For coach, it’s full-circle basketball
The boys and girls basketball teams at the San Andreas Continuation High School in Hollister never made headlines earlier this season, but they probably should have.
It’s not everyday both teams are able to take league titles, one as a repeat champ, the other in its first year of existence, all under the tutelage of one head coach.
But David Cramer, a teacher of social sciences and language arts at the high school, perhaps exceeded most expectations, especially after the way the regular season started, when he led both the boys and girls basketball teams to respective championship wins in the Monterey Bay Alternative Schools Athletic League in March.

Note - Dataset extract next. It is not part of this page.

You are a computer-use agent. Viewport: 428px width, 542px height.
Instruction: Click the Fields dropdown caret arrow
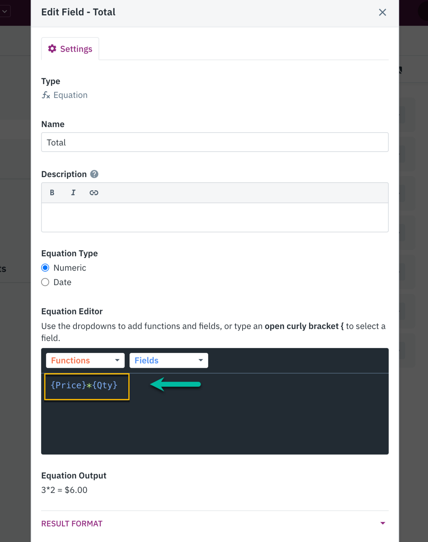click(x=201, y=361)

And in his first year of coaching at San Andreas, no less.
“When we won those games, we arrived back (in Hollister) honking the horns entering school,” Cramer recalls.

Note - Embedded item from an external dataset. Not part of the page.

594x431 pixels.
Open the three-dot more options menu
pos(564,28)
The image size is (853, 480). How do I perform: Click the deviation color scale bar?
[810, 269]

“For me, I love sports, and I am grateful they gave me the opportunity to coach them. To see them take it, you kind of dream of taking the championship. I knew we were close, but to actually get there was special. It was always possible, but they’re the ones who did it.”
And Cramer is quick to point out the mutual support both teams gave one another throughout the course of the season at San Andreas, which caters to approximately 200 at-risk students.
Dealing with a facility conflict early on, Cramer conducted practices simultaneously on a single court – boys on one half, girls on the other – not necessarily the hallmark of championship teams.
“You learn patience,” he said.
But when Vice Principal Charles Campbell at Rancho San Justo Middle School opened his doors on Tuesdays and Thursdays, allowing the Knights to practice in the school’s gymnasium, Cramer felt the season, the strategies, the plays, began to develop.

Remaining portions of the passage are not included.